A new vision for the future

At the start of 2011, the PDAC’s Board of Directors embarked on a process to develop a strategic plan for the association that would further enhance our ability to protect and promote the interests of our members for the next decade and beyond. The goal wasn’t to simply deliver a new strategy going forward, but to create a new imperative for the organization that emphasizes our position as the leading voice for the mineral exploration community—both in Canada and around the world.

With that in mind, the Board of Directors, under the leadership of Glenn Nolan, who served as the PDAC's 35th President (2012-2013), took part in two facilitated planning sessions that generated a holistic dialogue on the major themes and issues facing our members. “As part of these sessions, it was very important that we put all of the issues on the table,” says Nolan. “This is a highly dynamic and complex industry that covers a lot of areas—from permitting and land access issues, to capital access and taxation matters, to environmental and social responsibility, and of course building stronger partnerships with Aboriginal communities.” 

Through a well-designed process that included several workshops, interviews with stakeholders and in-person gatherings, board and staff members worked in unison to prioritize issues based on the broadest impact on the sector. “We know that our association can only effectively manage so many things, so we had to carefully pick those which had the most significant impact,” adds Nolan. To cover every issue impacting the industry, both currently and going forward, numerous hours were spent discussing and evaluating each issue, then prioritizing and examining the breadth of each issue and its implications.

The PDAC Board of Directors also relied on member feedback to gather as many perspectives as possible to feed the dialogue. “We distributed a member survey in 2012 that examined a range of views about who we are and what is expected from us as an association,” says PDAC Executive Director, Andrew Cheatle. “In the end, 1,000 respondents participated in the survey, each offering rich insights that were an invaluable resource in helping the board during their deliberations.”

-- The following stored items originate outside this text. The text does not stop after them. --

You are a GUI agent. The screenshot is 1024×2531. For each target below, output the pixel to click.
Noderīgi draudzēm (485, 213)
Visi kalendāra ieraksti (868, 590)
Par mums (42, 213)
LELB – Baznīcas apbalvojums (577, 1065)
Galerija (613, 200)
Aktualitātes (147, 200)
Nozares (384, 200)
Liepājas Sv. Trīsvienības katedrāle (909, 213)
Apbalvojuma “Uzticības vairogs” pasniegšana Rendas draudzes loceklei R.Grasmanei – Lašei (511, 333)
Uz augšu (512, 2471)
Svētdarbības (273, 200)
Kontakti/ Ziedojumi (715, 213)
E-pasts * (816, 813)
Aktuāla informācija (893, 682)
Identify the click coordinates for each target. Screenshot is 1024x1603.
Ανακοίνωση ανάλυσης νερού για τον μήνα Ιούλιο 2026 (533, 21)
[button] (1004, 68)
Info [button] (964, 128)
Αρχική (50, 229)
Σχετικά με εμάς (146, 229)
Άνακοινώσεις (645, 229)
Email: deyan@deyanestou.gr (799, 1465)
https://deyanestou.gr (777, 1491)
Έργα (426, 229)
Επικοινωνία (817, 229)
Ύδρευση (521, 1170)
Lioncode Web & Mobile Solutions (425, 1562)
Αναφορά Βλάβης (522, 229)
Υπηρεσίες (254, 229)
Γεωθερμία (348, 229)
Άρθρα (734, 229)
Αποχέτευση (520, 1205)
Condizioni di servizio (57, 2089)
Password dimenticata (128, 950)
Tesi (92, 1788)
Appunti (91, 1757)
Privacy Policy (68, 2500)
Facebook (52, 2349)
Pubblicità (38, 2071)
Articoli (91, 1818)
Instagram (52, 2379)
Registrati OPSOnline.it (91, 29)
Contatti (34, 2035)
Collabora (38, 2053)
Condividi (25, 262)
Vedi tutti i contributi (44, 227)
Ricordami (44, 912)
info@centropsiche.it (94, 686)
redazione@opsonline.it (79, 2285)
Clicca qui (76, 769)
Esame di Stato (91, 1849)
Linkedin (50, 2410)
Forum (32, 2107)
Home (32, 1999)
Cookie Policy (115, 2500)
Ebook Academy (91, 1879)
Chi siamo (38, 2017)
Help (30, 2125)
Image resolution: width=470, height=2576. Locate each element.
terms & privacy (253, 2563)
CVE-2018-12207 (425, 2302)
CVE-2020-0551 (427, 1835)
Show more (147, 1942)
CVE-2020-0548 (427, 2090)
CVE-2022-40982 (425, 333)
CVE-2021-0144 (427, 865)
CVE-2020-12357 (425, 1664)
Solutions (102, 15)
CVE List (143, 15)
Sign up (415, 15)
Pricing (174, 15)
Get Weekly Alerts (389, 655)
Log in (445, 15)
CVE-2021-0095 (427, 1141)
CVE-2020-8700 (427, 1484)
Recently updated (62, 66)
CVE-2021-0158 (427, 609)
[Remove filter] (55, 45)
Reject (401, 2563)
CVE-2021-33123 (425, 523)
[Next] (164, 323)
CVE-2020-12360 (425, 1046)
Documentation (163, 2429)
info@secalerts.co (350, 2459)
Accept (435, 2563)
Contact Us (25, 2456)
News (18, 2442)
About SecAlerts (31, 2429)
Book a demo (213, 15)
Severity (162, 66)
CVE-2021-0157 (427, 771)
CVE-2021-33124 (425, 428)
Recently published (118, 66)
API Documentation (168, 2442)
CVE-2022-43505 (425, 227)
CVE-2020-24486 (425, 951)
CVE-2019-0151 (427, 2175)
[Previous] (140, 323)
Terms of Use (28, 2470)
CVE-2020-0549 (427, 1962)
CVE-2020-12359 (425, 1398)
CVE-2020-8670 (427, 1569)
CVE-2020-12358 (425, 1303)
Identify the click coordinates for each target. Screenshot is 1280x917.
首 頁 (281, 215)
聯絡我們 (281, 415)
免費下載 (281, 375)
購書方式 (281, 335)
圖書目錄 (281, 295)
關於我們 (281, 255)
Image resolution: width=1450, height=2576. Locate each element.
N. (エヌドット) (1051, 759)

Working with facilitators and staff, the Board narrowed in on three major business imperatives—access to capital, access to land, and Aboriginal affairs—that were deemed paramount to the success of our members and the sector. “Access to capital is without question a very timely issue these days, one that includes the securities regime and tax measures that go a long way in providing stability for the sector in the long term” says Nolan. “Access to land goes without saying. Without that access, our members simply can’t work. We’ve done a lot of work in this area and we feel we need to strengthen our efforts here. And building stronger relationships with Aboriginal communities and helping to provide the necessary tools and support they need to benefit from projects remains a top priority.”

While the sessions with the Board determined three primary focus areas for the organization, significant resources will also be allocated to building and expanding other key areas, such as the CSR program, student initiatives, communications and public affairs, and of course heightening our ability to host the world-renowned PDAC Convention. With the direction set by the Board, staff and our volunteers, the PDAC is now in the process of developing specific roadmaps that will highlight the short, medium and long term goals over the life of the strategic plan.

“This is a very exciting time for the PDAC. It's a period of renewal; almost a rebirth in a lot of ways," says Nolan. "I'm very proud of this new strategy and I am confident it will honour the good work done previously while providing the basis for a series of new initiatives that will support and benefit the membership of the PDAC will into the 21st century."